# Start of Records to use
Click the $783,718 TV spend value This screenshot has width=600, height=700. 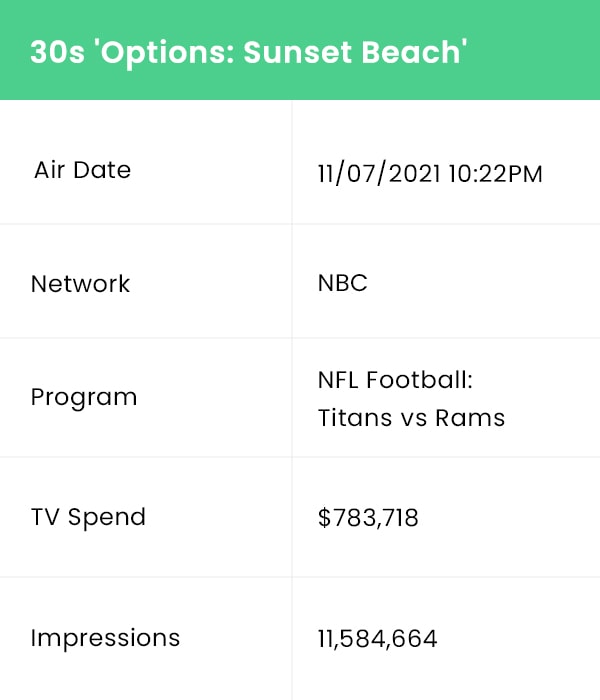(368, 518)
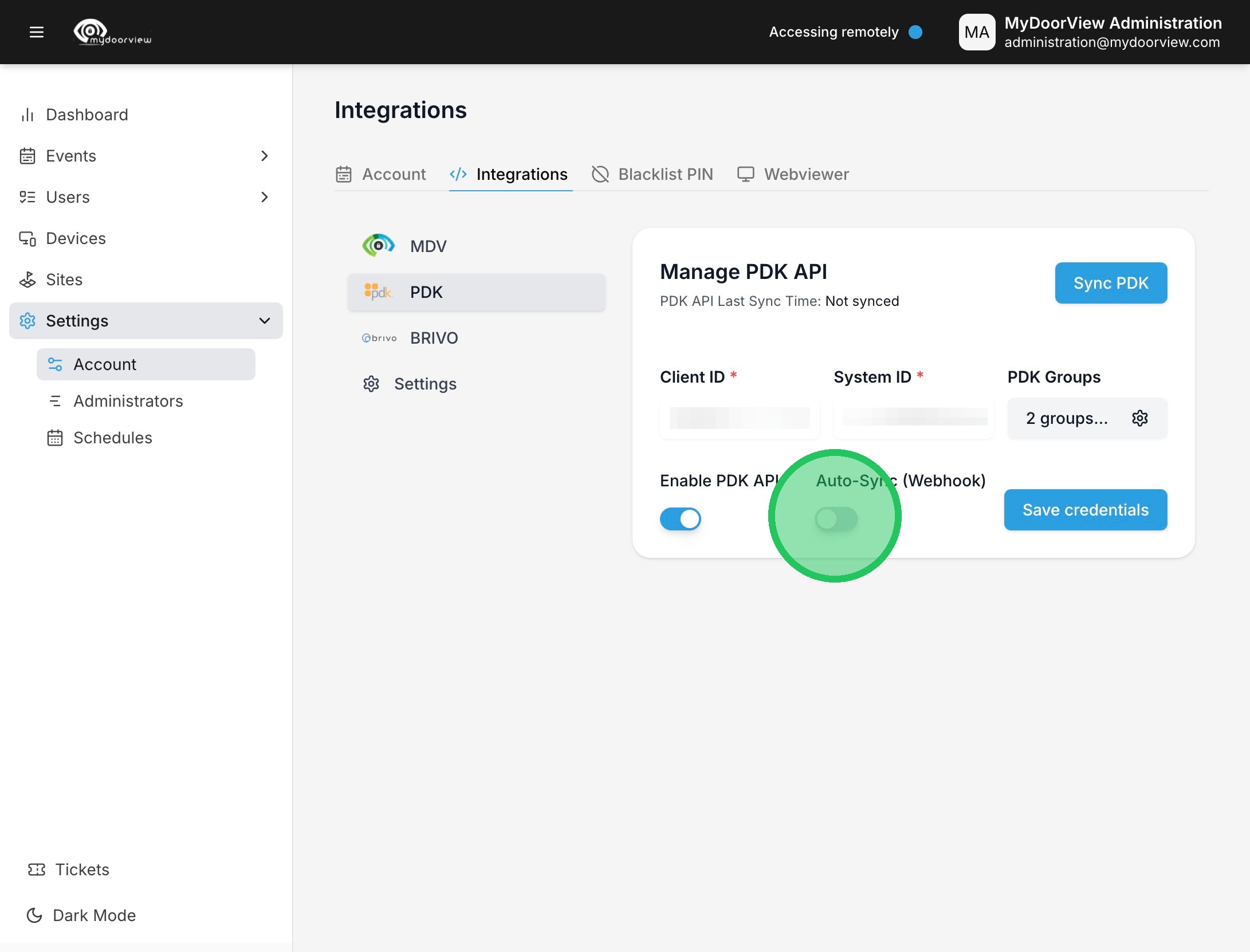Click the Client ID input field

pos(739,418)
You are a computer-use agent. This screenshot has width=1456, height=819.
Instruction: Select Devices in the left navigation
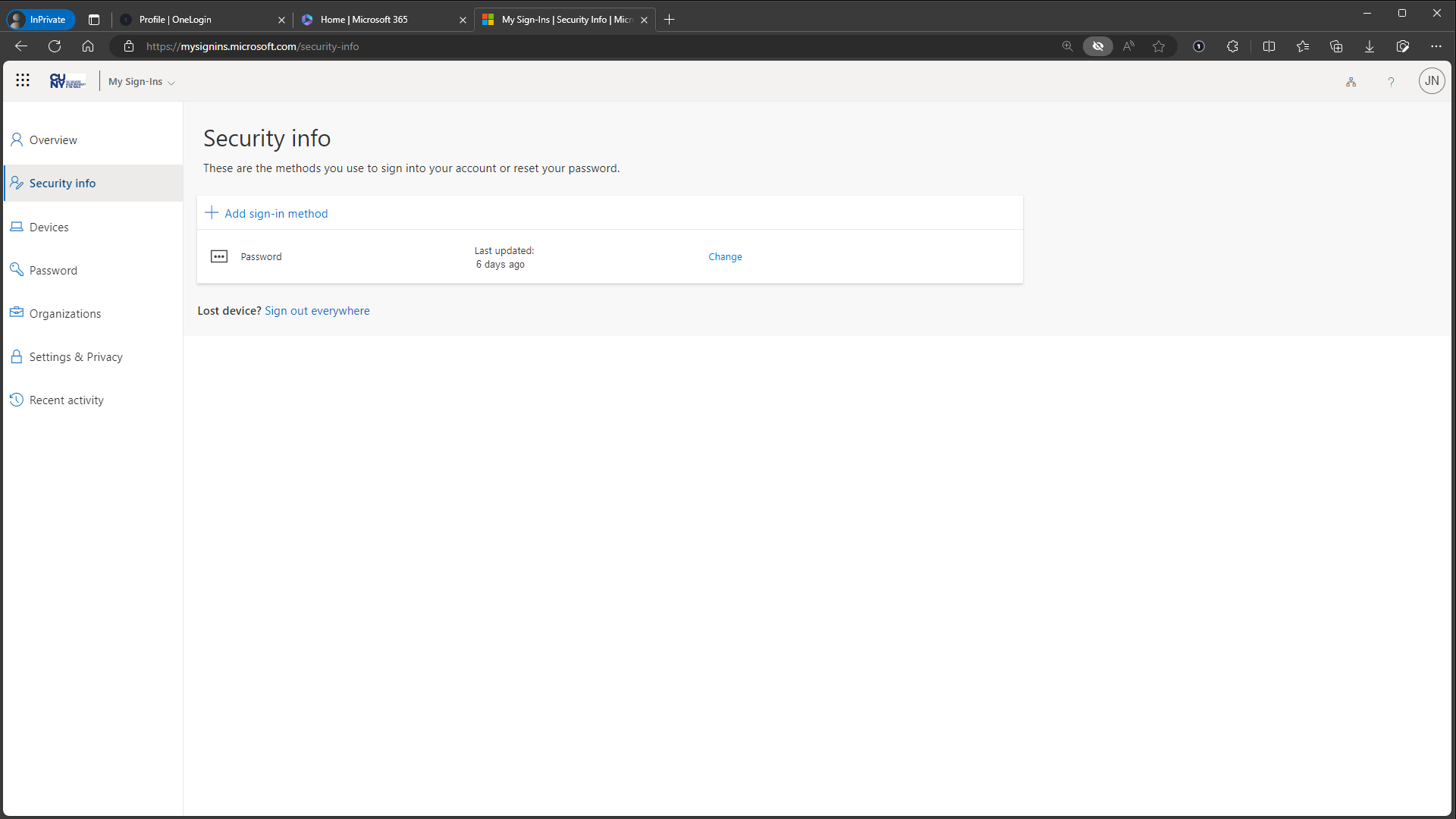49,228
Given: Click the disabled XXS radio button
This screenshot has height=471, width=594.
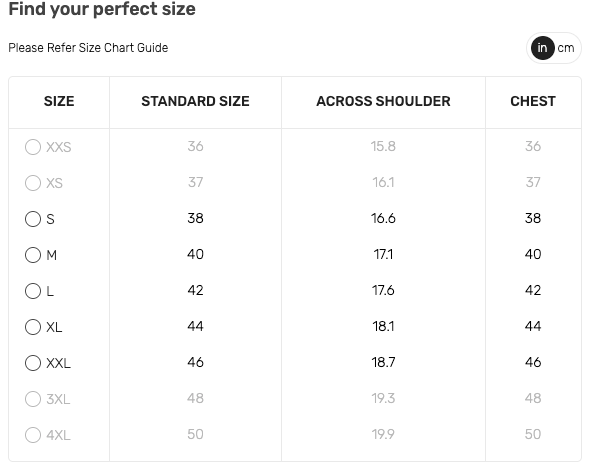Looking at the screenshot, I should [x=33, y=147].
# End of Records to use
Aim of the exercise – Quote the listing word for word, beginning at the line that contains "You are a computer-use" and continuing through the end of the listing. Leave the pictures out of your answer.

Written response –
You are a computer-use agent. This screenshot has width=1456, height=819.
Instruction: Select Devices in the left navigation
49,228
Given: Click the disabled XXS radio button
This screenshot has height=471, width=594.
Looking at the screenshot, I should [x=33, y=147].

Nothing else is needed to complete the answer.